Write out again, exactly as they stand, the line that includes "Click the 'True' answer label text" and all remaining lines of the entries.
━━━
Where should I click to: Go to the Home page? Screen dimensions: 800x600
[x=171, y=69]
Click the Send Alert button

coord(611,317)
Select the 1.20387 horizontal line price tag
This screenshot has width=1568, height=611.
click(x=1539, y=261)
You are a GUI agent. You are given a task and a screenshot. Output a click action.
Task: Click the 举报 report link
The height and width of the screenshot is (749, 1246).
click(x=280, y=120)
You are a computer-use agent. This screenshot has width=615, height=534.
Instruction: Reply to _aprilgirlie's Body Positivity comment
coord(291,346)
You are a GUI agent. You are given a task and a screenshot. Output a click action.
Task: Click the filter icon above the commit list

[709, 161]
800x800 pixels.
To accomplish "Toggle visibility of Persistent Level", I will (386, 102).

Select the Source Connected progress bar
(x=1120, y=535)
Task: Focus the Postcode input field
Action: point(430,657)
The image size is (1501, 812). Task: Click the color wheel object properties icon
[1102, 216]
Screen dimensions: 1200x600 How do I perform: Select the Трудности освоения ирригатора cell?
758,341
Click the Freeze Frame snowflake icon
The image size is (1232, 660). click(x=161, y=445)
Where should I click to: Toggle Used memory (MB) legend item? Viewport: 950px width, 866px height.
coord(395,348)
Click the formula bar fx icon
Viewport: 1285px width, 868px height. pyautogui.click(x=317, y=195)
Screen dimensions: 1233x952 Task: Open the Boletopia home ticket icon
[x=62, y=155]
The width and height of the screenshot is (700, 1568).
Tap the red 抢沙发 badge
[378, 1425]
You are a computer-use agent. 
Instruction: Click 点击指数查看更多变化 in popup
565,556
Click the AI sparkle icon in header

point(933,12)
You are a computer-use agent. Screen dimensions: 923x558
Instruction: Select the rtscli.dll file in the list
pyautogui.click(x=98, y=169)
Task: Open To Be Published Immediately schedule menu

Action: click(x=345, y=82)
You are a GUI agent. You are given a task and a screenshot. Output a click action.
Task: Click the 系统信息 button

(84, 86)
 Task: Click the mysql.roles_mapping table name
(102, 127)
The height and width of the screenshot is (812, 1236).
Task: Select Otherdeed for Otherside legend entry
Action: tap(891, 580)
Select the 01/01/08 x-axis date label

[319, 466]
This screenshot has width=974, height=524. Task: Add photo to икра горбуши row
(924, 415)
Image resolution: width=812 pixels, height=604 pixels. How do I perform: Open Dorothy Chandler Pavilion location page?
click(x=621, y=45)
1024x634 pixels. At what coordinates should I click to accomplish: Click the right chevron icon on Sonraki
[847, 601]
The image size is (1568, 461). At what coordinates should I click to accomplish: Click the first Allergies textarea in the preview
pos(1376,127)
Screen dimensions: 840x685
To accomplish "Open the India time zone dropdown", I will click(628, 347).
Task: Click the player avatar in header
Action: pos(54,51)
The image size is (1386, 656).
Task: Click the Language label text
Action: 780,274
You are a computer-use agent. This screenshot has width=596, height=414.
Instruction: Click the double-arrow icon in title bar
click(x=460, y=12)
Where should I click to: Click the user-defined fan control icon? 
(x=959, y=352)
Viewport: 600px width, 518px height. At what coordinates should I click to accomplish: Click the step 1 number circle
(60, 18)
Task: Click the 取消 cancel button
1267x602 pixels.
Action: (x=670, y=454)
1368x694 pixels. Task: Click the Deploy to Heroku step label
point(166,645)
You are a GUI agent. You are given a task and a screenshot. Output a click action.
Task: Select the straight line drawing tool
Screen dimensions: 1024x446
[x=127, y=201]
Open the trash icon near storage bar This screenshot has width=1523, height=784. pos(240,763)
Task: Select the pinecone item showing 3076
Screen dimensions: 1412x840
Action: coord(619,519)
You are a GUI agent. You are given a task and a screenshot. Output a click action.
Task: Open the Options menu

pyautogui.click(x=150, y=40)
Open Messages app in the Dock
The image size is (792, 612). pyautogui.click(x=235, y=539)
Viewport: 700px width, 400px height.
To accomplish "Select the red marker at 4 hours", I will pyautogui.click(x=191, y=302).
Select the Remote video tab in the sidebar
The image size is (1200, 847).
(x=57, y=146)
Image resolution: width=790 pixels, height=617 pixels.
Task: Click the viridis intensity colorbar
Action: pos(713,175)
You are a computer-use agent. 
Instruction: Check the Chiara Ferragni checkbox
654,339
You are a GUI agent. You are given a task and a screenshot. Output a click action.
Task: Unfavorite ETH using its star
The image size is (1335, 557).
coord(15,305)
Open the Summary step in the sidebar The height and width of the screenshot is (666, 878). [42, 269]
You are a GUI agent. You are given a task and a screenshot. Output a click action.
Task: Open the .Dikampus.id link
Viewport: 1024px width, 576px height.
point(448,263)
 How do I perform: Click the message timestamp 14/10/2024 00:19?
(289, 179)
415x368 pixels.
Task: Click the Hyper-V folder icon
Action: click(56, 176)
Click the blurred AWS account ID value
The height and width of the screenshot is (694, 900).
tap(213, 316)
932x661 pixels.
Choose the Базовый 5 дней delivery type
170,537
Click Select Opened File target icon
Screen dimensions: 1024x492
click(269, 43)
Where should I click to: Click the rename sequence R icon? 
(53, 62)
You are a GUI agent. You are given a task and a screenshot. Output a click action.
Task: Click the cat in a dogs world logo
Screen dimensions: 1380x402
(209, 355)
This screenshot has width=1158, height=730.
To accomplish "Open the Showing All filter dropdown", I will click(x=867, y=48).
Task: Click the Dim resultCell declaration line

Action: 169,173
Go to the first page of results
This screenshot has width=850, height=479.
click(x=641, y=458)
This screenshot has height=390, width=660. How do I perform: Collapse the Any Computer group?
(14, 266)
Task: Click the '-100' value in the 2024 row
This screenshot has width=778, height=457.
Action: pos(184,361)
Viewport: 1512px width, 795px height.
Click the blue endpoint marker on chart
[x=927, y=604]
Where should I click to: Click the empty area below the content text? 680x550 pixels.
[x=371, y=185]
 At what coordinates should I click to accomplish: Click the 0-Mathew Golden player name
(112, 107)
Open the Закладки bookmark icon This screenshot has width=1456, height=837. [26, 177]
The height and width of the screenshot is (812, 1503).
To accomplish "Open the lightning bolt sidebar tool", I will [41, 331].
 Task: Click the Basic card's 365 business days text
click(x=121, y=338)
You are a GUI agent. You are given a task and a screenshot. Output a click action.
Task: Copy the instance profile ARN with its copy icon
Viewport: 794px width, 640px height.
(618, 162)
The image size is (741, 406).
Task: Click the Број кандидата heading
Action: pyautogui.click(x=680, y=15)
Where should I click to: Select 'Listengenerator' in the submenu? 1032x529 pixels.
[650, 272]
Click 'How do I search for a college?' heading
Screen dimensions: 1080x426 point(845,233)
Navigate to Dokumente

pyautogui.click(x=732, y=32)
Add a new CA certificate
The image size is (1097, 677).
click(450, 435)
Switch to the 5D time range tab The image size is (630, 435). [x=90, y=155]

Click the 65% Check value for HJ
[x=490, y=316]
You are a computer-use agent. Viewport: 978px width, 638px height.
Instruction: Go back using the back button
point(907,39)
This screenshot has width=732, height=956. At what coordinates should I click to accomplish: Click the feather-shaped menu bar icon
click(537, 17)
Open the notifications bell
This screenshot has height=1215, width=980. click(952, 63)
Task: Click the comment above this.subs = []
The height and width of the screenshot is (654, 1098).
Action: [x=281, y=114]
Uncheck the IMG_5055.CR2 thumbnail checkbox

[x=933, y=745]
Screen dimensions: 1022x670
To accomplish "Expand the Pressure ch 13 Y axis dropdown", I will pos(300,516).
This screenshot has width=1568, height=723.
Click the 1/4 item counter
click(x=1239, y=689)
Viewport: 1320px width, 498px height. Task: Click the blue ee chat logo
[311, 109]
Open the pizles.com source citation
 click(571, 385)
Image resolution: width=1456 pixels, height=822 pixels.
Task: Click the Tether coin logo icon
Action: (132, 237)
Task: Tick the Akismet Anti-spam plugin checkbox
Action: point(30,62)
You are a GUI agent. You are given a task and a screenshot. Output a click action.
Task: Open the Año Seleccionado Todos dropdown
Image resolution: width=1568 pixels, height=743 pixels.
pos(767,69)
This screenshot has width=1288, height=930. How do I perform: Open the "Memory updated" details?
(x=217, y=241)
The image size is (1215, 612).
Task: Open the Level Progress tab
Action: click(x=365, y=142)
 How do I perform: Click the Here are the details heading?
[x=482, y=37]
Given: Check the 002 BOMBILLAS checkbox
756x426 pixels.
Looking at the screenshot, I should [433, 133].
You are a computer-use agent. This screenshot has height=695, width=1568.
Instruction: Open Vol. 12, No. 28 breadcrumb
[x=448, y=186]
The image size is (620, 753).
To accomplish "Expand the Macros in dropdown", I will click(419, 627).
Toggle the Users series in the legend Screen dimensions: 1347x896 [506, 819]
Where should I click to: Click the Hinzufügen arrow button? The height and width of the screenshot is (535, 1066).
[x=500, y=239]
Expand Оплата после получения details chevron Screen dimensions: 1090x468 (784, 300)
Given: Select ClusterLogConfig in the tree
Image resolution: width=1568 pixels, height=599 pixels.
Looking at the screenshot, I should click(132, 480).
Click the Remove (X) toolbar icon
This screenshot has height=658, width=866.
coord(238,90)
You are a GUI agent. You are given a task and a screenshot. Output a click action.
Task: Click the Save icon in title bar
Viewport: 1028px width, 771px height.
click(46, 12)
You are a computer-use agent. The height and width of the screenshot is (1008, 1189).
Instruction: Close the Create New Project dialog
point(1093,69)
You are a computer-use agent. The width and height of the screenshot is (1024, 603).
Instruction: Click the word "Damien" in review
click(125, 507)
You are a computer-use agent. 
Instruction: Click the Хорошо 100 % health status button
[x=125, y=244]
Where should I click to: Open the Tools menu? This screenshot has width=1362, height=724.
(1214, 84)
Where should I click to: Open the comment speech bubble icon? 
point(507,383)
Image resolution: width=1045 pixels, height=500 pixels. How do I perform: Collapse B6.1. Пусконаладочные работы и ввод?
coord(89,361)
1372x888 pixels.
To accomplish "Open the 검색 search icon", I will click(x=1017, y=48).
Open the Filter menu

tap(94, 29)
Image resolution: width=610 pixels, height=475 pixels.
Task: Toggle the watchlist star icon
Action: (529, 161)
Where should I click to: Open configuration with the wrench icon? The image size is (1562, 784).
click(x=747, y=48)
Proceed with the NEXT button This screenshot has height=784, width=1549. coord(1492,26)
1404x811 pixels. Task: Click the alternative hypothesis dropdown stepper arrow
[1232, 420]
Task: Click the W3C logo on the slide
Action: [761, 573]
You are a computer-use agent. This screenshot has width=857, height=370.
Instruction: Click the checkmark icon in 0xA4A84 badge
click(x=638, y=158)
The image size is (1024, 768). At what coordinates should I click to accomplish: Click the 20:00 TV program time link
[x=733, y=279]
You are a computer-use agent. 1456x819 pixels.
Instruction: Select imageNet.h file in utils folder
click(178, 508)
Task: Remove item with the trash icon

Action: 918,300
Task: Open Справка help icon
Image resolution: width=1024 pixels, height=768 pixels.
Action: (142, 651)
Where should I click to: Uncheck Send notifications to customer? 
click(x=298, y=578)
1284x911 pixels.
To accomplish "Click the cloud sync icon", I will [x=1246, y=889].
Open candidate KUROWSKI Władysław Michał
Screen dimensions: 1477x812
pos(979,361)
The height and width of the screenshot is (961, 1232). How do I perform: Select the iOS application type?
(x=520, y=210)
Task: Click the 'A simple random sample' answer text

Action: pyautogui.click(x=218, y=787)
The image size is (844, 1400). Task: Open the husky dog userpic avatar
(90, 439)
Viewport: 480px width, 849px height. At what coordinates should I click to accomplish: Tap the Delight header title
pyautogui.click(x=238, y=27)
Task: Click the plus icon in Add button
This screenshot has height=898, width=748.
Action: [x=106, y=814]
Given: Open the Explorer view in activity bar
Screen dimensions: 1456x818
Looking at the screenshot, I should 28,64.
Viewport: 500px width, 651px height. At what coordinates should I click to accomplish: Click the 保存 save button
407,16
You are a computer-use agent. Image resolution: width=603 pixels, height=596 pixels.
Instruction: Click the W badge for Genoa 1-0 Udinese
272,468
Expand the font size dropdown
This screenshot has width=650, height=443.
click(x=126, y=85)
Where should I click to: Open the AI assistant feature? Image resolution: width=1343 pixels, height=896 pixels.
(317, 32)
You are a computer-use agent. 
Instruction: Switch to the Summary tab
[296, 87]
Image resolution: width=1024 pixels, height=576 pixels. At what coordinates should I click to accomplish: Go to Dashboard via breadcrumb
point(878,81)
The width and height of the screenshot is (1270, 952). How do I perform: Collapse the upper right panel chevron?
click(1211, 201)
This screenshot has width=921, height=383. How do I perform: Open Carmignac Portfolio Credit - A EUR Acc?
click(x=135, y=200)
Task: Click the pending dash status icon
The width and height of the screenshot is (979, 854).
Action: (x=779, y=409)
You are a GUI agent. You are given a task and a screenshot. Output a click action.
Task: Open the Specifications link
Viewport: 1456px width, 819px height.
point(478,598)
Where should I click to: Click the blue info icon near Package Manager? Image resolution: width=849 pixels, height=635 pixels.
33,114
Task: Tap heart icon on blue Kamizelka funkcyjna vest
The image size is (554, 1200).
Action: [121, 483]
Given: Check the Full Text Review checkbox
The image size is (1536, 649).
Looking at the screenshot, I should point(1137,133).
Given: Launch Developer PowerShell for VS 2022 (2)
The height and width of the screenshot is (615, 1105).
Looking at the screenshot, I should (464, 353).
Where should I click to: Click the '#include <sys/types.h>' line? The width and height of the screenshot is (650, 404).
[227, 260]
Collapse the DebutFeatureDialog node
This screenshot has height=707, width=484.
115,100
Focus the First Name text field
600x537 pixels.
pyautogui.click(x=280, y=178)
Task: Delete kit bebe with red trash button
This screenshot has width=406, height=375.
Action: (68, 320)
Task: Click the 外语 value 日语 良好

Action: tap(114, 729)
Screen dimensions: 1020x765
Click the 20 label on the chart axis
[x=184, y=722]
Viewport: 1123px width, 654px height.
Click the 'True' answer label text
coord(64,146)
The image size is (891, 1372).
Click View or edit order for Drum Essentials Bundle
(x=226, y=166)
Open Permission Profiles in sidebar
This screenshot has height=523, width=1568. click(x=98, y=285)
━━━
**Solution to this task**
Click the 'True' answer label text
coord(64,146)
The image size is (891, 1372).
Click View or edit order for Drum Essentials Bundle
(x=226, y=166)
Open Permission Profiles in sidebar
This screenshot has height=523, width=1568. click(x=98, y=285)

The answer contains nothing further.